In the listing below, locate the line that contains "Telefono (44, 357)" and the line that contains "abracadabra (240, 2037)". Restate word for word those two lines and every line between them, and nothing else.
--- TASK MATERIAL ---
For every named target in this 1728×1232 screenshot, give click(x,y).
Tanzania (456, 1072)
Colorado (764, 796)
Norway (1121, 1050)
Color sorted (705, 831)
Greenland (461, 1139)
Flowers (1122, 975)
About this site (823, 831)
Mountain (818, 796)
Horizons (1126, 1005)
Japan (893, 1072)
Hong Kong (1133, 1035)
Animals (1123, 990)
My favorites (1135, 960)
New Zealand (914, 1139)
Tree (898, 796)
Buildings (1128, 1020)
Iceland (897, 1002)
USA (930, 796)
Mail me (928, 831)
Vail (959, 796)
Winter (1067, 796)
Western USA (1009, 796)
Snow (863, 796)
---
--- TASK MATERIAL ---
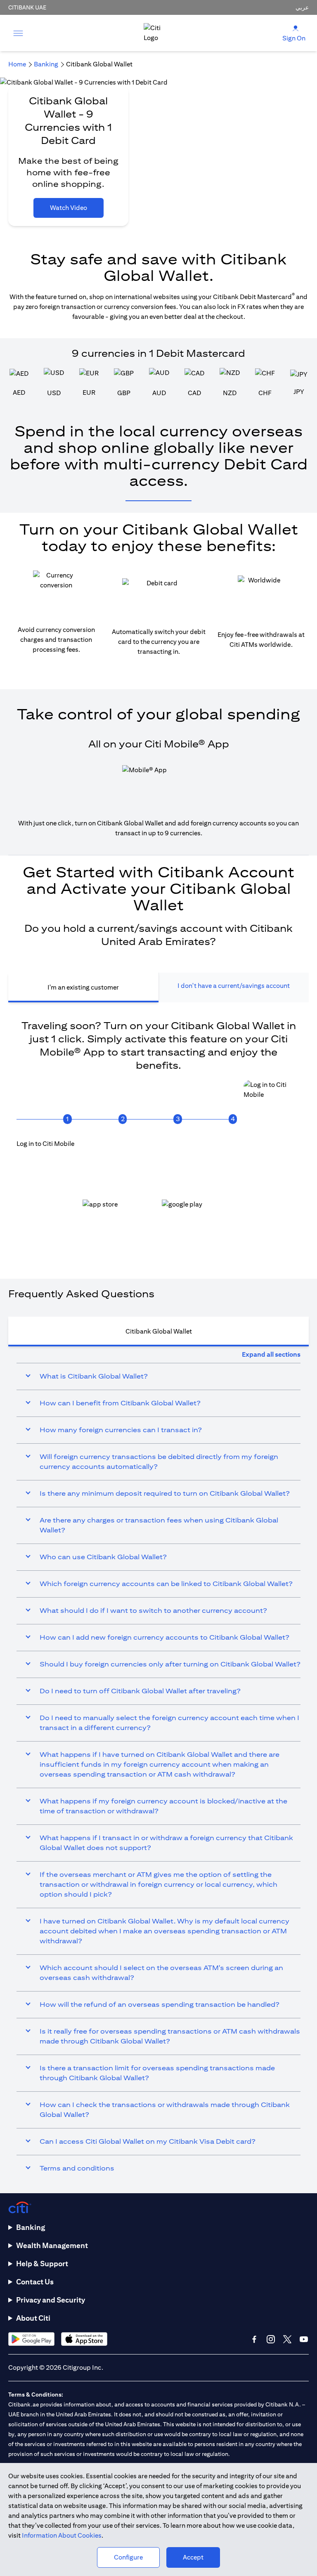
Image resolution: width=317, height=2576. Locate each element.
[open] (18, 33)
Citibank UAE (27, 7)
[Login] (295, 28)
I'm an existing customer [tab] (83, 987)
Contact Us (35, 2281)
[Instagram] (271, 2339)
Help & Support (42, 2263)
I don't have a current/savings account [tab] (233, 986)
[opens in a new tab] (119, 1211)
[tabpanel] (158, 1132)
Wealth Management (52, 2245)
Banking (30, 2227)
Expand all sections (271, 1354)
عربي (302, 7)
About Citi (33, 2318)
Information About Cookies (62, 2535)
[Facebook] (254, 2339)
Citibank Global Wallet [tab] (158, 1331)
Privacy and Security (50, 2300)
---
--- TASK MATERIAL ---
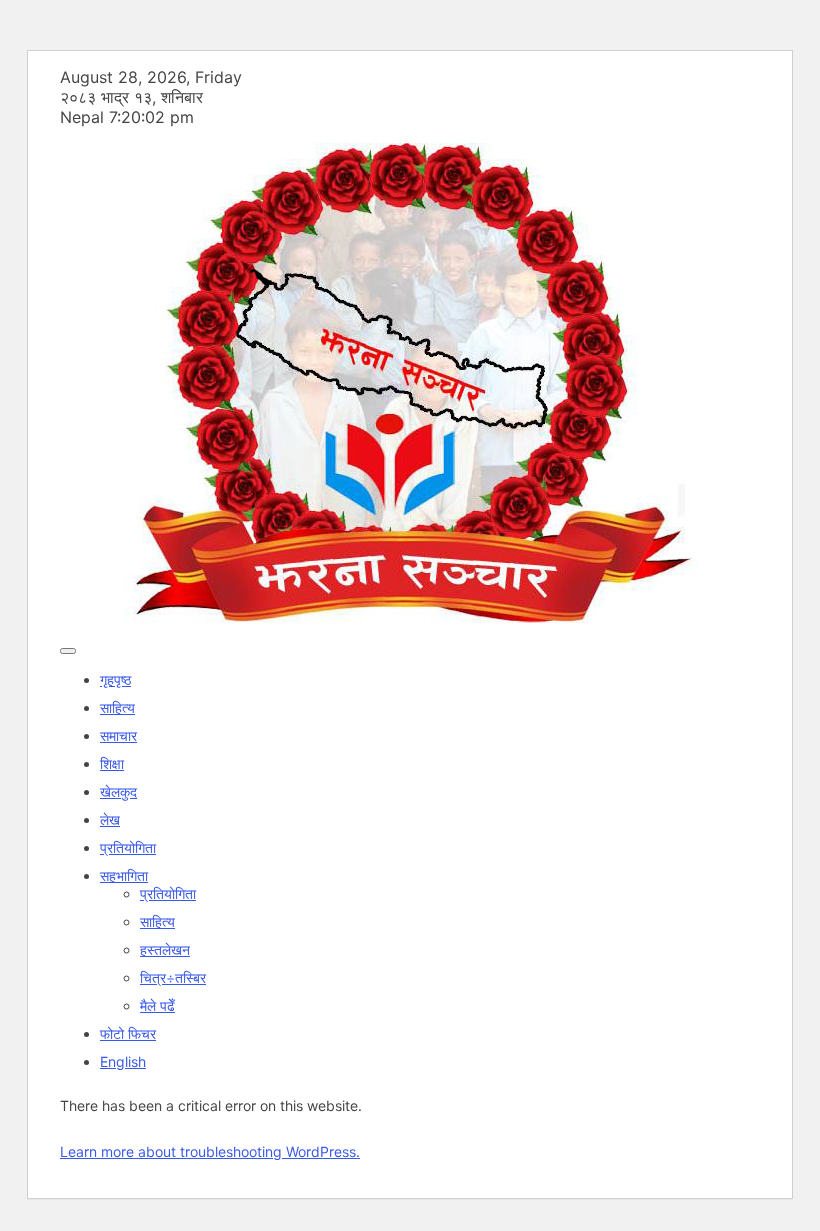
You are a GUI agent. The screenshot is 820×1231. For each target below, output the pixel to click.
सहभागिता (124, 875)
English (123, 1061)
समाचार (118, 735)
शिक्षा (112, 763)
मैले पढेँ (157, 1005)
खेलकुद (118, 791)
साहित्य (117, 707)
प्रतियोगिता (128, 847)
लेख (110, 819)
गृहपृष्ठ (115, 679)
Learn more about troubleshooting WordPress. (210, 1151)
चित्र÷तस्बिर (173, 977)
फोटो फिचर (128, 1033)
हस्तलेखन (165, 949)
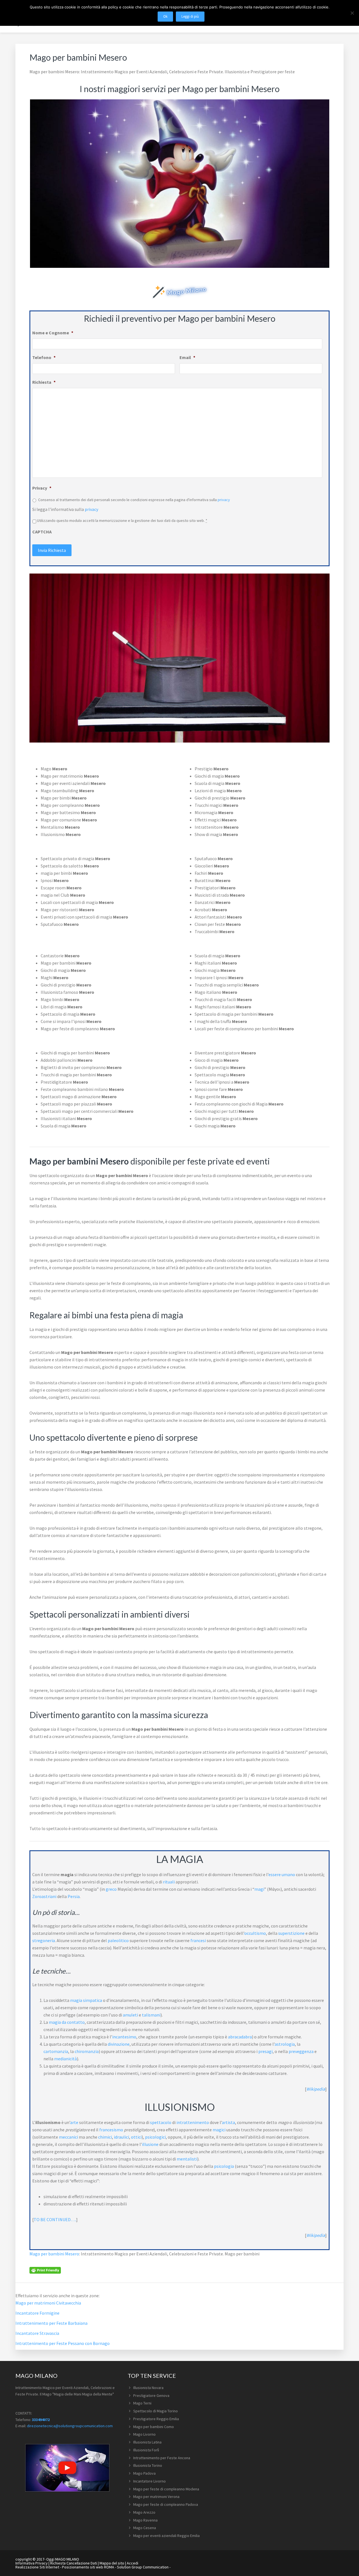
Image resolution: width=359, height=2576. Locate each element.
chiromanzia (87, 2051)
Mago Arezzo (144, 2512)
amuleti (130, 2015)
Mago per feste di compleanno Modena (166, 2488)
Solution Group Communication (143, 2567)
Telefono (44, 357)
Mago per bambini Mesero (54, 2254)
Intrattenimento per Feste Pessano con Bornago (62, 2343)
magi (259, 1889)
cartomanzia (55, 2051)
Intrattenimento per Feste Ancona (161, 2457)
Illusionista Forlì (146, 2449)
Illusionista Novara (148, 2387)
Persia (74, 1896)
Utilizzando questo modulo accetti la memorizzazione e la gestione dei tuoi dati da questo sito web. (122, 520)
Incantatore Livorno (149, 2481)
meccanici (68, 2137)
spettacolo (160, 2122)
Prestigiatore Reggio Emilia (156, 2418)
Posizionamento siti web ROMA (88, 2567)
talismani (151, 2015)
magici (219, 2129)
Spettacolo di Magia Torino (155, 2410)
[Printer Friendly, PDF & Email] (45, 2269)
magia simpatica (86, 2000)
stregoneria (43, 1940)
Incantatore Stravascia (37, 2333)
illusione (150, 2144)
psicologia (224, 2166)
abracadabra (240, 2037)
---
» SOLUTION FOR THIS PROBLEM:
Telefono (44, 357)
Mago per bambini Mesero (54, 2254)
Intrattenimento per Feste Pessano con Bornago (62, 2343)
magi (259, 1889)
cartomanzia (55, 2051)
Intrattenimento per Feste Ancona (161, 2457)
Illusionista Forlì (146, 2449)
Illusionista Novara (148, 2387)
Persia (74, 1896)
Utilizzando questo modulo accetti la memorizzazione e la gestione dei tuoi dati da questo sito web. (122, 520)
Incantatore Livorno (149, 2481)
meccanici (68, 2137)
spettacolo (160, 2122)
Prestigiatore Reggio Emilia (156, 2418)
Posizionamento siti web ROMA (88, 2567)
talismani (151, 2015)
magici (219, 2129)
Spettacolo di Magia Torino (155, 2410)
[Printer Friendly, PDF & Email] (45, 2269)
magia simpatica (86, 2000)
stregoneria (43, 1940)
Incantatore Stravascia (37, 2333)
illusione (150, 2144)
psicologia (224, 2166)
abracadabra (240, 2037)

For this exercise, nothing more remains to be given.